The Jolly Roger: An Airman’s Tale of Survival in World War II by William C. Atkinson
Excerpt from “Chapter 9 – Fairmont”:
On August 17, 1942, flying from newly acquired airbases in England, the Eighth USAAF launched its first bombing mission over Europe. In the year that followed, the “Mighty Eighth” was pounded by the German Luftwaffe. Bomber losses were unacceptably high, due in part to the Allied fighter’s limited range which prevented them from escorting the bomber streams into enemy territory. Soon after crossing the English Channel into continental Europe, the fighters turned back, low on fuel, and the bombers were on their own the rest of the way. Experienced German pilots, who had cut their teeth on the earlier battle for France and the Battle of Britain, chewed up the slow-moving bombers who were unable to fully protect themselves despite the ten .50 caliber machine guns on board.

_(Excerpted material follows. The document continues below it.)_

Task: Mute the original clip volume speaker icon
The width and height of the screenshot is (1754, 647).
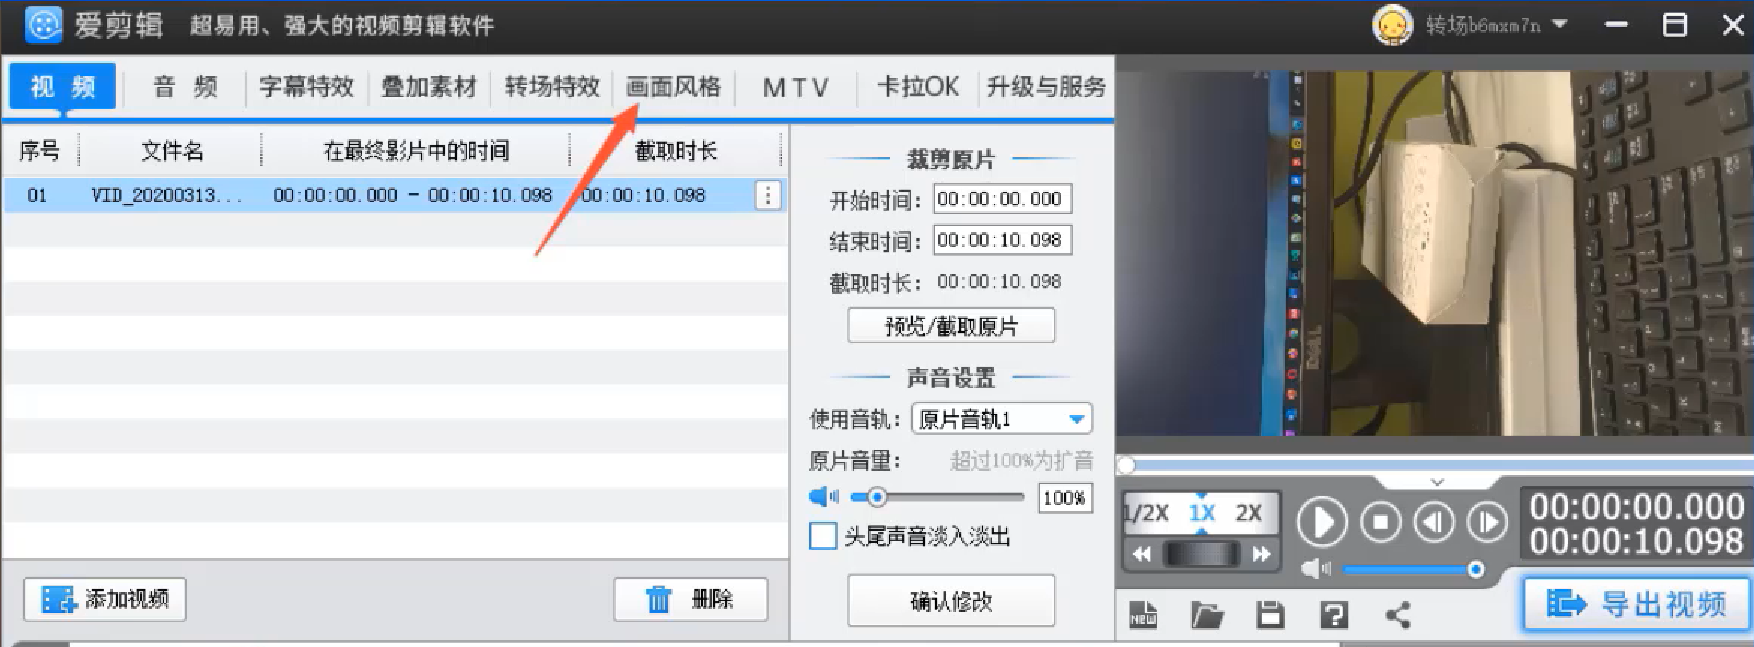Action: [x=823, y=497]
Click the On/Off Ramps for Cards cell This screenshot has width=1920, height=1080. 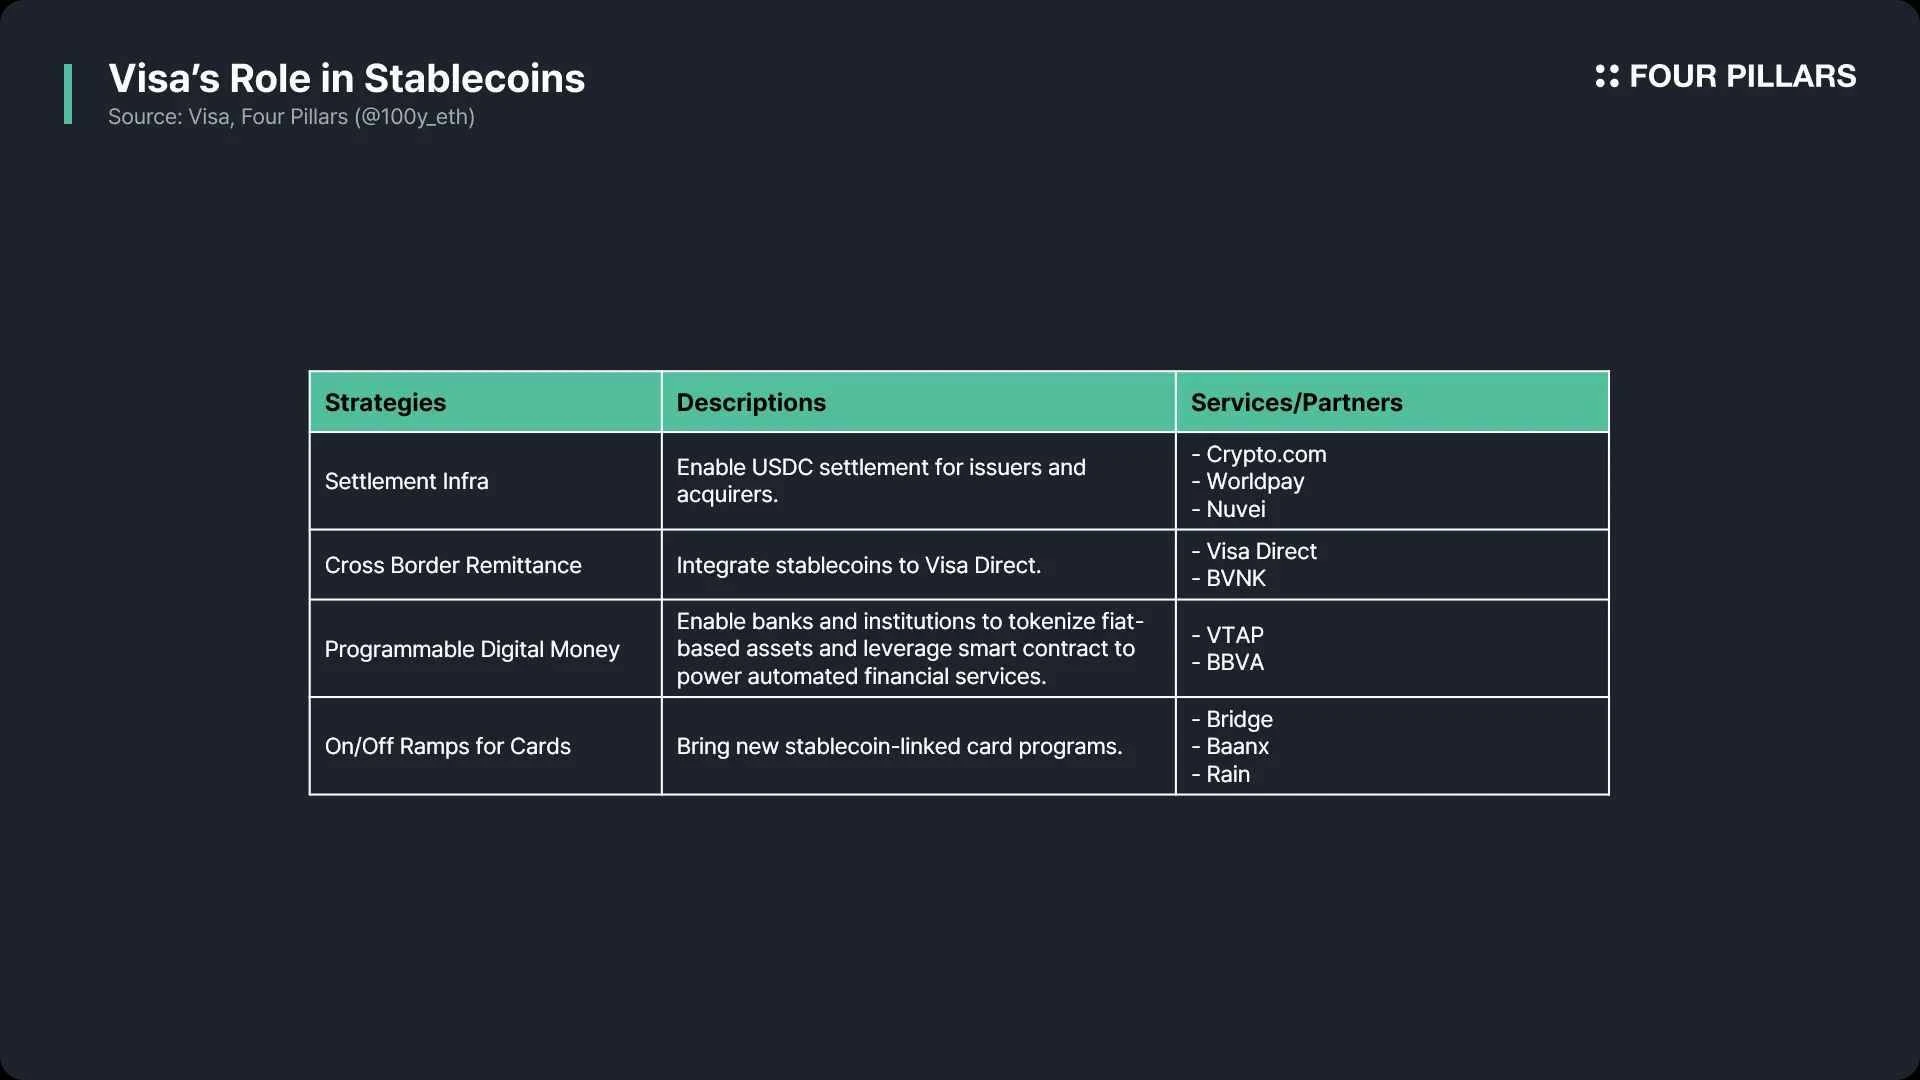(x=447, y=746)
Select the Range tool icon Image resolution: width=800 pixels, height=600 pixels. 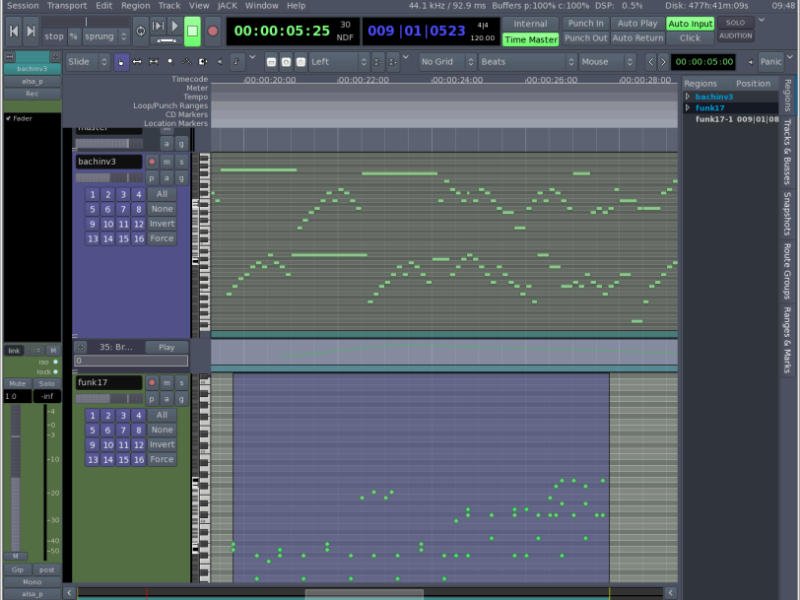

Another critical weakness facing bomber command in England was the lack of sufficient range of the Eighth Air Force’s B-17s and B-24s in reaching vital targets in the Balkan region of Eastern Europe. The Wehrmacht required a nearly unlimited supply of oil and gasoline to fuel its weapons of war, and much of that oil came from the Balkan countries. Thirty percent of Hitler’s petroleum demands alone came from a complex of oil refineries in and around the Romanian city of Ploesti. The USAAF desperately needed to open a second front in the air war against the Axis powers in Europe.